===== ENTRIES SUPPLIED =====
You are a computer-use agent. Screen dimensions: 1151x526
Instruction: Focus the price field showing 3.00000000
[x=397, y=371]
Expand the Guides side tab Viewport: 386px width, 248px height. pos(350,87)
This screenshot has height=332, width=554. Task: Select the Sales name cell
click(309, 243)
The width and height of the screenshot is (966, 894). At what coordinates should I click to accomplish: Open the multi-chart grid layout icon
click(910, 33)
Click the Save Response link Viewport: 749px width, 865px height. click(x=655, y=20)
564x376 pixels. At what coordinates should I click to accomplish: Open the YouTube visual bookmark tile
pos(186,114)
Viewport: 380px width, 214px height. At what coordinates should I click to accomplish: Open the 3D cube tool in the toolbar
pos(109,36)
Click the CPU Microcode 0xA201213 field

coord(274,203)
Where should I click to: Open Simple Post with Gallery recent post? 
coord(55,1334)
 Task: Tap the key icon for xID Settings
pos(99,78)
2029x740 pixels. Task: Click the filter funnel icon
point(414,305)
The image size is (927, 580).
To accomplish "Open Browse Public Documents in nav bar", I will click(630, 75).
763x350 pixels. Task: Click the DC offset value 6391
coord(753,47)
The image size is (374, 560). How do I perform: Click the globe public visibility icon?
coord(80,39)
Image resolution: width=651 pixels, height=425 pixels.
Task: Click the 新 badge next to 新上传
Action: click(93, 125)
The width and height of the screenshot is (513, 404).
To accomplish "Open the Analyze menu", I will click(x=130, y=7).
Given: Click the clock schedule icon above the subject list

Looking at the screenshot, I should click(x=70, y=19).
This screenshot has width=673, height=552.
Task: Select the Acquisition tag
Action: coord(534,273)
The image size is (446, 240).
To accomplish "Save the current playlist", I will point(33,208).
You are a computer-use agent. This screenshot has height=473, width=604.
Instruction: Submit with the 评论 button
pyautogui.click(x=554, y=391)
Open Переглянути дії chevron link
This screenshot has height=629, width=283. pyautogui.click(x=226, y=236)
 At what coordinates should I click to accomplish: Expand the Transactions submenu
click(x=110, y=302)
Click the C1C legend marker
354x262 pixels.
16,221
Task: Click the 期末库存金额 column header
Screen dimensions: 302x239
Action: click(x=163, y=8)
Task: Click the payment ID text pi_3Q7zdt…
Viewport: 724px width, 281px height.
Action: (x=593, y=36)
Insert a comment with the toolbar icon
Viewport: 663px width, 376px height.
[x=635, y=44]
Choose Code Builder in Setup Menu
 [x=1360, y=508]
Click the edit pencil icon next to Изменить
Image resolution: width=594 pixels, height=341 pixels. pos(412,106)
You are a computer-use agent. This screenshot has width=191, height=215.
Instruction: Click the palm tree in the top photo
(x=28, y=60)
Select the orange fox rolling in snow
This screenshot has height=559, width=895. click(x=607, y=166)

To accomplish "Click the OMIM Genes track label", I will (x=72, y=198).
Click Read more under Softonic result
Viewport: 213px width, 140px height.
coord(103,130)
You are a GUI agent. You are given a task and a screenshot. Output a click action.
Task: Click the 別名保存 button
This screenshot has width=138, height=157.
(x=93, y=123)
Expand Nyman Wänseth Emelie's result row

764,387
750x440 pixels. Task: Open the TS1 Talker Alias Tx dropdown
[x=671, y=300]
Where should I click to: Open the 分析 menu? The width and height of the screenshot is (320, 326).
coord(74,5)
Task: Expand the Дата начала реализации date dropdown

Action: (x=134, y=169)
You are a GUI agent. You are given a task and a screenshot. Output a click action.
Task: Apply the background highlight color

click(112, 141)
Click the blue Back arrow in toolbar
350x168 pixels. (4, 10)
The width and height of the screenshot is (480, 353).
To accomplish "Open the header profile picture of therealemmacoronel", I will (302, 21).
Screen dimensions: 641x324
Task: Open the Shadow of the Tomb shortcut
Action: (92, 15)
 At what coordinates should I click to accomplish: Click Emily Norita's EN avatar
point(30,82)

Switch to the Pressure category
=====
REQUIREMENT ▸
Of the lines above, extract only those from the line with "Instruction: Submit with the 评论 button" to the line with "Task: Click the payment ID text pi_3Q7zdt…", both included, exactly as written.

YOUR SOLUTION ▸
Instruction: Submit with the 评论 button
pyautogui.click(x=554, y=391)
Open Переглянути дії chevron link
This screenshot has height=629, width=283. pyautogui.click(x=226, y=236)
 At what coordinates should I click to accomplish: Expand the Transactions submenu
click(x=110, y=302)
Click the C1C legend marker
354x262 pixels.
16,221
Task: Click the 期末库存金额 column header
Screen dimensions: 302x239
Action: click(x=163, y=8)
Task: Click the payment ID text pi_3Q7zdt…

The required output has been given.